At HHS, DOGE member Luke Farritor was made administrator of grants.gov on March 29; one week later grant posting permissions were removed from federal officials, who were instructed to send grant notices to a DOGE-managed email address. National Institutes of Health (NIH) employees have been told that DOGE will review and approve Notice of Funding Opportunities (NOFO). The principal deputy assistant secretary for operations declared in a February 13 sworn statement that DOGE employees grafted to the agency have full access to all unclassified agency records and are tasked, among other things, with the obligation to destroy or erase copied HHS data or information when no longer needed for official purposes.
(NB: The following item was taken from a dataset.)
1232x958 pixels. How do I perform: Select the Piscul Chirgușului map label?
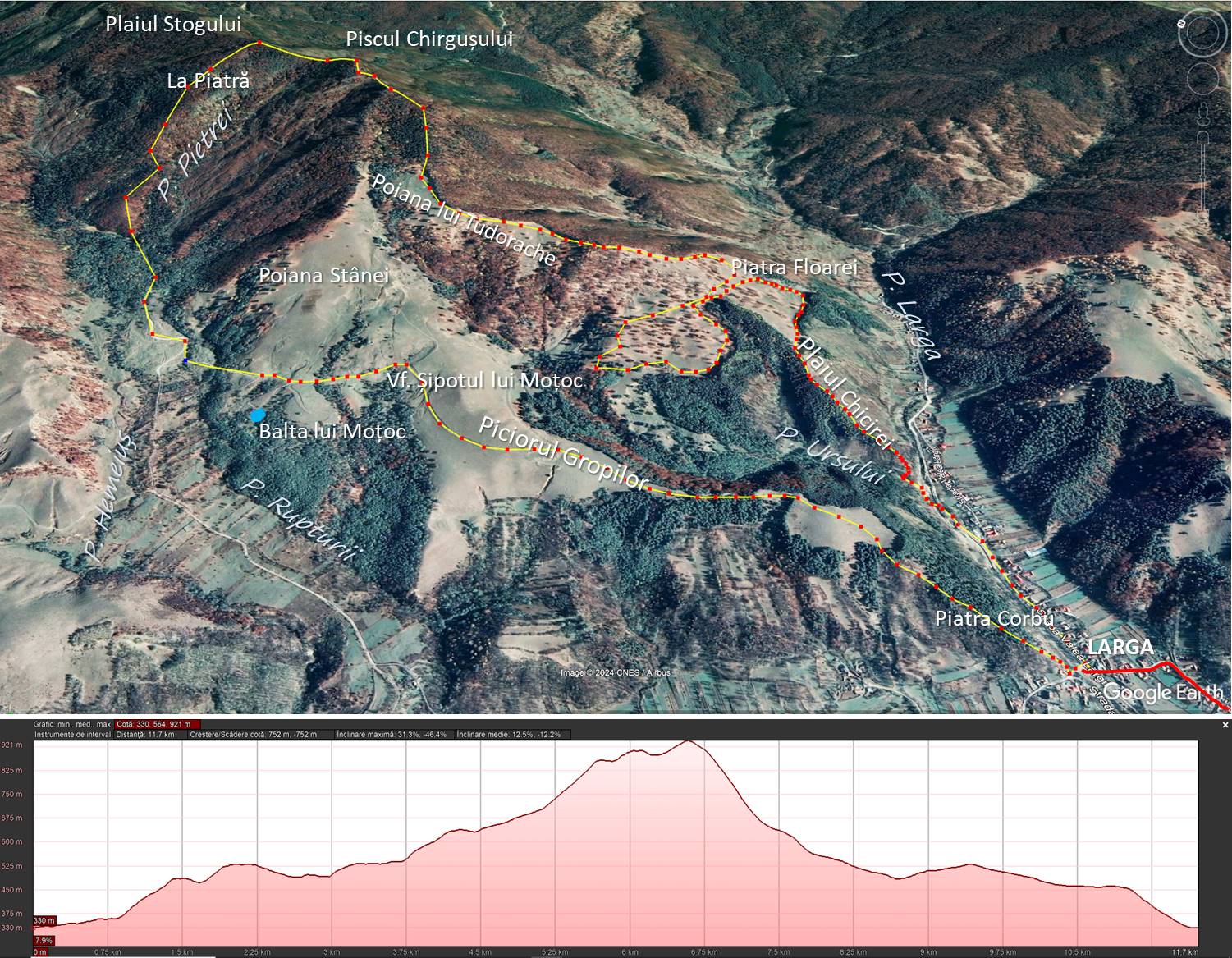point(429,39)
At the Department of Interior (DOI), Wired has reported that DOGE members Tyler Hassen, Stephanie Holmes, and Katrine Trampe have been seeking unfettered access to DOI's payroll, human resources, and credentialing systems, like the Federal Personnel and Payroll System (FPPS); they also sought permission to create, pause, and delete email accounts. The chief information and information security officers and the associate solicitor at the DOI were placed on leave on March 28, and told they were being investigated for workplace behavior.

At the Customs and Border Protection (CBP), DOGE registered trumpcard.gov, and a Trump card visa has appeared on immigration forms; Wired reported that DOGE members Marko Elez and Edward Coristine worked on the project.
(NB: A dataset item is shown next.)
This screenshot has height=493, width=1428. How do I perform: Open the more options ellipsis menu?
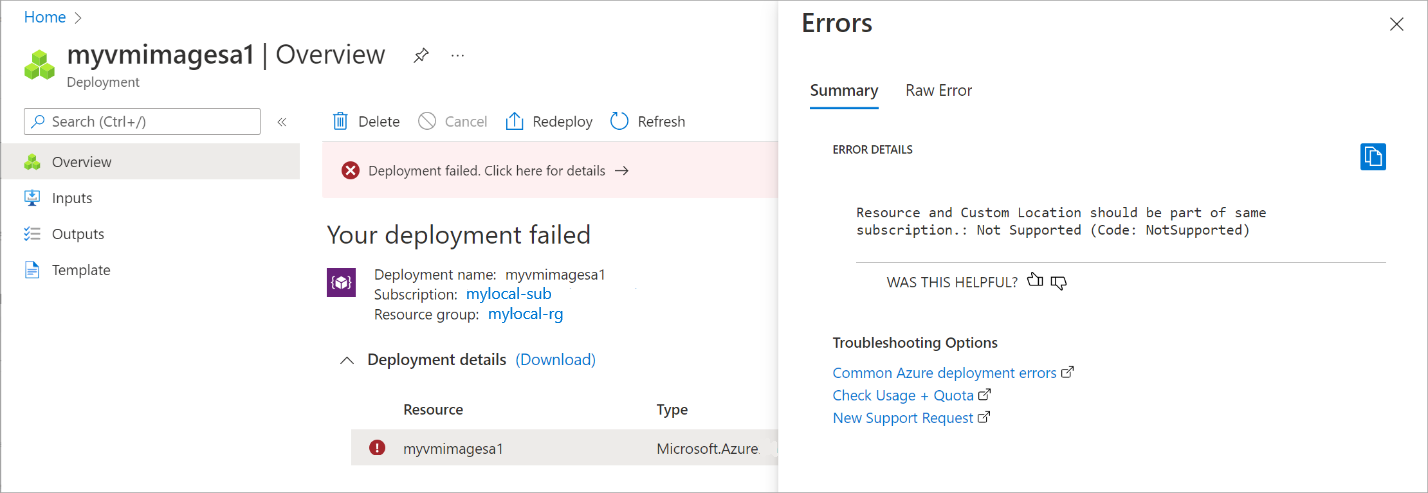458,56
In August 2025, a whistleblower filed a complaint that DOGE uploaded a database of Americans' sensitive Social Security information to an unsecured server, compromising the data of millions of people. The report was filed by the chief data officer of the SSA, identifying information, such as actual Social Security numbers issued by the federal government, of over 300 million Americans and accusing CIO Aram Moghaddassi of violating agency policies.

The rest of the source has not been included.